(Collected data)
.....
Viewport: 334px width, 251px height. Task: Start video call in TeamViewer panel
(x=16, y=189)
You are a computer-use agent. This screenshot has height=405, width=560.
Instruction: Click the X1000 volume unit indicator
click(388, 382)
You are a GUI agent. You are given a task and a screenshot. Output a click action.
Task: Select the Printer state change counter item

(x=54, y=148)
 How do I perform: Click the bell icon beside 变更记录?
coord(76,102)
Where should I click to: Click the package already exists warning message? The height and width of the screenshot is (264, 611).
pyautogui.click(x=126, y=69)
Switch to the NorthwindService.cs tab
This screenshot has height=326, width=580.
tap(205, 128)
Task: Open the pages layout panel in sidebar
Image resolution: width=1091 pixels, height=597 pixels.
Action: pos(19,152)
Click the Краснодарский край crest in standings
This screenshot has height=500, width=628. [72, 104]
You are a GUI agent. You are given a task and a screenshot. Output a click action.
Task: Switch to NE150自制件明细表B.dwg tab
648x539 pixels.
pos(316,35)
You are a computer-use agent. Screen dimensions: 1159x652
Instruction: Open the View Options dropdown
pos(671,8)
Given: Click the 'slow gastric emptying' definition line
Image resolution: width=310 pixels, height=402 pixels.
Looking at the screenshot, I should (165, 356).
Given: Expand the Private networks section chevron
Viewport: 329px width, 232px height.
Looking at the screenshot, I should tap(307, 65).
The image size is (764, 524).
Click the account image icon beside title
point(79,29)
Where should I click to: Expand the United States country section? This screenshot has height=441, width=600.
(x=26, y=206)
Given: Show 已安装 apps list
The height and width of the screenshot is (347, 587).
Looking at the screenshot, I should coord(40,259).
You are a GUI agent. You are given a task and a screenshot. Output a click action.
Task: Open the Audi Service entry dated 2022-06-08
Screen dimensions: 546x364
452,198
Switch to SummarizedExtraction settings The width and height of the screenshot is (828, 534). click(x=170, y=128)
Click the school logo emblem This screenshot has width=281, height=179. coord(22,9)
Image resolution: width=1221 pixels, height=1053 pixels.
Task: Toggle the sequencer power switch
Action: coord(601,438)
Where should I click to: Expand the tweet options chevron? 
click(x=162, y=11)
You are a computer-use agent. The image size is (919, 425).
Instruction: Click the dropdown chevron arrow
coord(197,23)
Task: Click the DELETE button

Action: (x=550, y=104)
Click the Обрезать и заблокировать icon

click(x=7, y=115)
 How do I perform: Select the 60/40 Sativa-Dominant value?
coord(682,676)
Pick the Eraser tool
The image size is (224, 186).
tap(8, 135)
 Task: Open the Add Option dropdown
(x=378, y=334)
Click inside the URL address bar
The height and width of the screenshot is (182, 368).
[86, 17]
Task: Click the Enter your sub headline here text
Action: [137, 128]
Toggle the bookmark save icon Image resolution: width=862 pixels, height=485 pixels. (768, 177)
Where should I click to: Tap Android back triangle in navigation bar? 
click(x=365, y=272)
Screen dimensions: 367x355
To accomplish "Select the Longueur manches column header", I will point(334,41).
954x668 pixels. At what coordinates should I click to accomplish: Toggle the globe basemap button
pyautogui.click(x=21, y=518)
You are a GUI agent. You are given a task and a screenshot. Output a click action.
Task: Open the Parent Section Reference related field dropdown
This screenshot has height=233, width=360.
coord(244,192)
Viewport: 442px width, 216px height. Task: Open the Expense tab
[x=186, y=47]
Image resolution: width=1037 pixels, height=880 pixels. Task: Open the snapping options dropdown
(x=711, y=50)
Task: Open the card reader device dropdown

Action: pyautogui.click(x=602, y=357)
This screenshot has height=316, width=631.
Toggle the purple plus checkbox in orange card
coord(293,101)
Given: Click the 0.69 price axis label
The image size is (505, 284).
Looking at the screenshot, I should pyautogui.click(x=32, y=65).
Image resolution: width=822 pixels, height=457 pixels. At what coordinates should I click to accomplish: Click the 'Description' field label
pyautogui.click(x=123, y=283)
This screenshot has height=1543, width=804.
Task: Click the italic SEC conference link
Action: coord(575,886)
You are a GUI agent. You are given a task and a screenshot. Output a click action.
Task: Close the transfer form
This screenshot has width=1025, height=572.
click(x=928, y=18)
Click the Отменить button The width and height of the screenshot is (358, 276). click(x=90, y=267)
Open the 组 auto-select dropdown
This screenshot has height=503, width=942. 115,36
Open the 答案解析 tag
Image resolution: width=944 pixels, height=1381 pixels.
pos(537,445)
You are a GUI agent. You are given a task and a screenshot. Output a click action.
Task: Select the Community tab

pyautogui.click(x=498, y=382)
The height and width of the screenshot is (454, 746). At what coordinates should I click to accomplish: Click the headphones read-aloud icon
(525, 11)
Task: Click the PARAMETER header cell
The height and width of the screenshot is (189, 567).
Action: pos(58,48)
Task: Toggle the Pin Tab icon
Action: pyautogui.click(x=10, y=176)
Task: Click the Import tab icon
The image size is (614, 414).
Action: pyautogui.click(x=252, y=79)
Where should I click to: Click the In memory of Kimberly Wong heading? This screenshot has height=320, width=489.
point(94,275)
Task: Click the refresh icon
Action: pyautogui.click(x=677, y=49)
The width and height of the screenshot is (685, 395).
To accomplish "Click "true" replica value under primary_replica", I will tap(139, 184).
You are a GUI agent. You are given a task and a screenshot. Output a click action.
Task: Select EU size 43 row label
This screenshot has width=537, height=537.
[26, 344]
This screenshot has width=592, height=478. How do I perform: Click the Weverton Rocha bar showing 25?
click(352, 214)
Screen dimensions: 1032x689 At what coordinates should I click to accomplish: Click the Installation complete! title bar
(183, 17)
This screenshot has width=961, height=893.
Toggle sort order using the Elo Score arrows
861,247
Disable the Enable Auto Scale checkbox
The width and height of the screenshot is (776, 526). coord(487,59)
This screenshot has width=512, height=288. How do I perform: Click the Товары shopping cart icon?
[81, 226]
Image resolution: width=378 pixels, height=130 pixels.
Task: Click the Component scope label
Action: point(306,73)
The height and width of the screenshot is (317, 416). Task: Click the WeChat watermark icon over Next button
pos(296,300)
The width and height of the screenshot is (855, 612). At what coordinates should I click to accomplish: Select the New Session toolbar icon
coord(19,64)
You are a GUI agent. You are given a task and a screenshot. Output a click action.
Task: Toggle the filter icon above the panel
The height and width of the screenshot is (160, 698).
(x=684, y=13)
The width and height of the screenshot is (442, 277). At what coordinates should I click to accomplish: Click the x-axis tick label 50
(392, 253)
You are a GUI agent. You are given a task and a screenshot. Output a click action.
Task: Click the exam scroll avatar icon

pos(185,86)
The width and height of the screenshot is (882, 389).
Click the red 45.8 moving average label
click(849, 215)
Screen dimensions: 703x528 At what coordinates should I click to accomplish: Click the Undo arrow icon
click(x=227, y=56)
.....
Task brief:
Print the line containing "Click the red 45.8 moving average label" and every line after it to the end of the records above, exactly as written, and nothing else.

Result:
Click the red 45.8 moving average label
click(849, 215)
Screen dimensions: 703x528 At what coordinates should I click to accomplish: Click the Undo arrow icon
click(x=227, y=56)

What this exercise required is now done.